**EXTRACTED TEXT**
--- --- ---

Download the Starfield digital certificate using the following command and save sf-class2-root.crt locally or in your home directory.

curl https://certs.secureserver.net/repository/sf-class2-root.crt -O
Note

You can also use the Amazon digital certificate to connect to Amazon Keyspaces and can continue to do so if your client is connecting to Amazon Keyspaces successfully. The Starfield certificate provides additional backwards compatibility for clients using older certificate authorities.

--- --- ---

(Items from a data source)
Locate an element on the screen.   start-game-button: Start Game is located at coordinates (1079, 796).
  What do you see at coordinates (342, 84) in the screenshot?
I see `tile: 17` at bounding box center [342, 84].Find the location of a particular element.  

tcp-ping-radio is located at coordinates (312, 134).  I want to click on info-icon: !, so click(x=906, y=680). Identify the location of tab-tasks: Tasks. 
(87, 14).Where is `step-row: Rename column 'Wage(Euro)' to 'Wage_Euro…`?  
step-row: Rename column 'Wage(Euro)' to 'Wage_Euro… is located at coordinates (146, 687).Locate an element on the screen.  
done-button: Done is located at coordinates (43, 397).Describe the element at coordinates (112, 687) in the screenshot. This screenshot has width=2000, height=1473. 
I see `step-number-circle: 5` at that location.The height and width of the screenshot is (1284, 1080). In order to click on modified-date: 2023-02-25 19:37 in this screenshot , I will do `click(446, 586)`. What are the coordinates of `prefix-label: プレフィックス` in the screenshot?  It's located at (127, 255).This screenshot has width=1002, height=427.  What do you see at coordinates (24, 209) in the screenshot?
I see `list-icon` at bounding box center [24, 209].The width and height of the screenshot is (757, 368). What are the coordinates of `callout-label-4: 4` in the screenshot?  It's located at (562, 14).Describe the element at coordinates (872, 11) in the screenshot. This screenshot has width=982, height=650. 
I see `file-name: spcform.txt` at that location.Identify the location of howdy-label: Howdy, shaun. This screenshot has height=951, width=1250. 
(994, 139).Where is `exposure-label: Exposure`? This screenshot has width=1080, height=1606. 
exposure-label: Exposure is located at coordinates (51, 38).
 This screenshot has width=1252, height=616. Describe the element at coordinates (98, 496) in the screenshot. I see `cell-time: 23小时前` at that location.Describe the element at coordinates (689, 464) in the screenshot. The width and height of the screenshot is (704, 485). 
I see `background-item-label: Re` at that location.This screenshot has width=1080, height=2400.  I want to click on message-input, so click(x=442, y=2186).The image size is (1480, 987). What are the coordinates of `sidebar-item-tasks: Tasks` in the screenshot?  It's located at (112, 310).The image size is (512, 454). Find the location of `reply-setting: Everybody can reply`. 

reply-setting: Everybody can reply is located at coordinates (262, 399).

--- --- ---

**WHAT THIS EXERCISE ASKS**
• a. What does the Starfield certificate provide for clients, according to the Amazon Keyspaces certificate instructions?
• b. Write what comes next in the Amazon Keyspaces certificate instructions, picking up after their final sentence.
This material was taken from a different source than the text.

**EXERCISE ANSWERS**
• a. It provides additional backwards compatibility for clients using older certificate authorities.

• b.
curl https://certs.secureserver.net/repository/sf-class2-root.crt -O

Connect to Amazon Keyspaces using the Node.js DataStax driver for Apache Cassandra and service-specific credentials

Configure your driver to use the Starfield digital certificate for TLS and authenticate using service-specific credentials. For example:

const cassandra = require('cassandra-driver'); const fs = require('fs'); const auth = new cassandra.auth.PlainTextAuthProvider('ServiceUserName', 'ServicePassword'); const sslOptions1 = { ca: [ fs.readFileSync('path_to_file/sf-class2-root.crt', 'utf-8')], host: 'cassandra.us-west-2.amazonaws.com', rejectUnauthorized: true }; const client = new cassandra.Client({ contactPoints: ['cassandra.us-west-2.amazonaws.com'], localDataCenter: 'us-west-2', authProvider: auth, sslOptions: sslOptions1, protocolOptions: { port: 9142 } }); const query = 'SELECT * FROM system_schema.keyspaces'; client.execute(query) .then( result => console.log('Row from Keyspaces %s', result.rows[0])) .catch( e=> console.log(`${e}`));

Usage notes:

  1. Replace "path_to_file/sf-class2-root.crt" with the path to the certificate saved in the first step.

  2. Ensure that the ServiceUserName and ServicePassword match the user name and password you obtained when you generated the service-specific credentials by following the steps to Generate service-specific credentials.

  3. For a list of available endpoints, see Service endpoints for Amazon Keyspaces.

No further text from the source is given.